Risk Evaluation and Mitigation Strategy (REMS):

FDA approved a REMS for alosetron to ensure that the benefits outweigh the risks. The REMS may apply to one or more preparations of alosetron and consists of the following: elements to assure safe use. See


Selective serotonergic type 3 (5-HT3) receptor inhibitor; may modulate serotonin-sensitive GI processes.

Uses for Alosetron

Severe Diarrhea-predominant Irritable Bowel Syndrome in Women

Only for management of severe diarrhea-predominant IBS in women with chronic symptoms (generally lasting ≥6 months) who have had anatomic or biochemical GI abnormalities excluded and have not responded to conventional therapy. Diarrhea-predominant IBS is considered severe if accompanied by at least one of the following symptoms: frequent and severe abdominal pain and/or discomfort; frequent bowel urgency or fecal incontinence; or disability or restriction of daily activities.

Use restricted to patients for whom benefit-to-risk balance is considered to be most favorable. (See Boxed Warning.)

Efficacy in men not adequately demonstrated in clinical studies.

Alosetron Dosage and Administration


Oral Administration

Administer orally without regard to meals.

If a dose is missed, skip dose and take next dose at regularly scheduled time. Do not take a double dose to make up for missed dose.


Available as alosetron hydrochloride; dosage expressed in terms of alosetron.


Severe Diarrhea-predominant IBS in Women

Initially, 0.5 mg twice daily is recommended to minimize risk of constipation (although efficacy of this dosage has not been established in clinical studies).

If constipation occurs at a dosage of 0.5 mg twice daily, interrupt therapy until constipation resolves; may then reinitiate at a reduced dosage of 0.5 mg once daily.

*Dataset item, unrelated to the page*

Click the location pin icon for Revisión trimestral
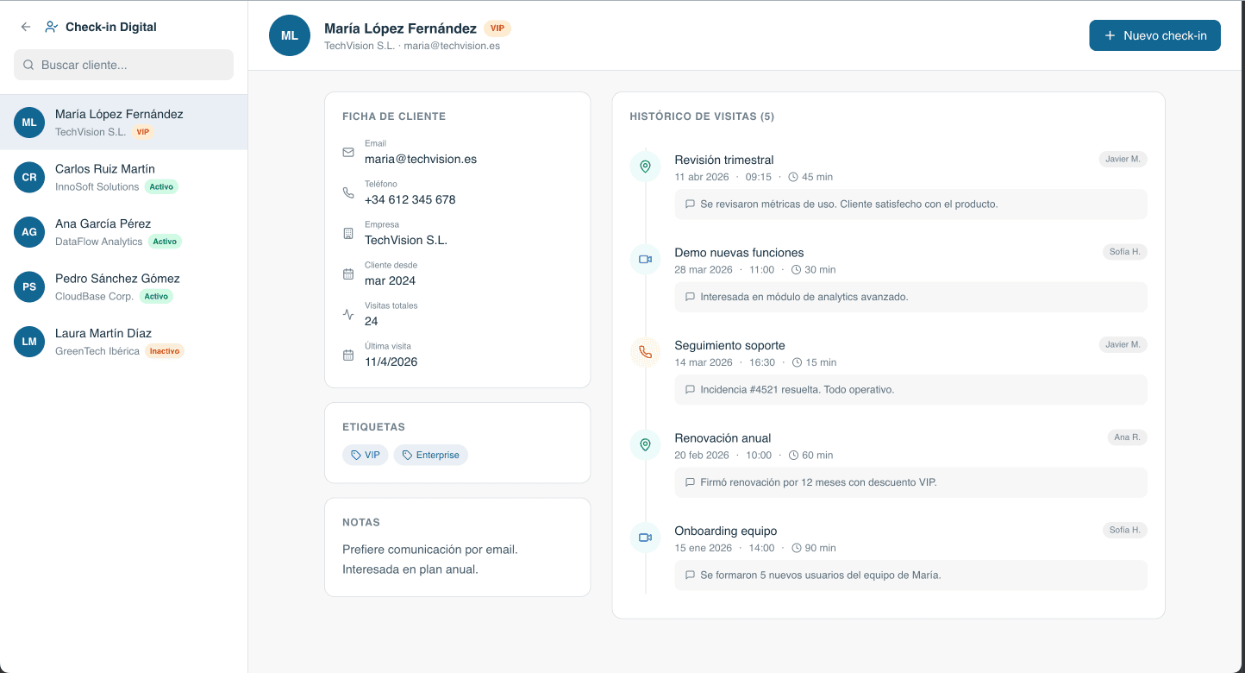The image size is (1245, 673). click(x=645, y=167)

If constipation recurs, immediately discontinue therapy.

May continue on a dosage of 0.5 mg once or twice daily as maintenance therapy if dosage is well tolerated and IBS symptoms are adequately controlled. If patient tolerates, but does not respond adequately to the dosage after 4 weeks, may increase up to 1 mg twice daily. If adequate control of symptoms not achieved after 4 weeks on a dosage of 1 mg twice daily, discontinue therapy.

Discontinue immediately and permanently in patients who develop ischemic colitis. (See Ischemic Colitis under Cautions.)

Special Populations

Hepatic Impairment

No specific dosage recommendations at this time. (See Hepatic Impairment under Cautions.)

Renal Impairment

No specific dosage recommendations at this time. (See Renal Impairment under Cautions.)

Geriatric Patients

No specific dosage recommendations at this time. (See Geriatric Use under Cautions.)

Cautions for Alosetron


  • Current constipation, history of chronic or severe constipation, or history of complications related to constipation.

  • History of intestinal obstruction, stricture, toxic megacolon, GI perforation, and/or adhesions.

  • History of ischemic colitis, impaired intestinal circulation, thrombophlebitis, or hypercoagulable state.

  • History of Crohn’s disease, ulcerative colitis, or diverticulitis.

  • History of severe hepatic impairment.

  • Concomitant use of fluvoxamine. (See Specific Drugs under Interactions.)



Serious Complications of Constipation

Serious complications of constipation (e.g., obstruction, perforation, ileus, impaction, toxic megacolon, secondary bowel ischemia, death) reported infrequently. (See Boxed Warning.)

No dose-response relationship has been established; reported with dosages of 1 mg twice daily or less.

Geriatric or debilitated patients or those taking drugs that decrease GI motility may be at increased risk.

Discontinue immediately if constipation occurs. If constipation resolves, resume therapy only on the advice of clinician. (See Dosage under Dosage and Administration.)

Ischemic Colitis

Ischemic colitis reported infrequently; may be life-threatening. (See Boxed Warning.)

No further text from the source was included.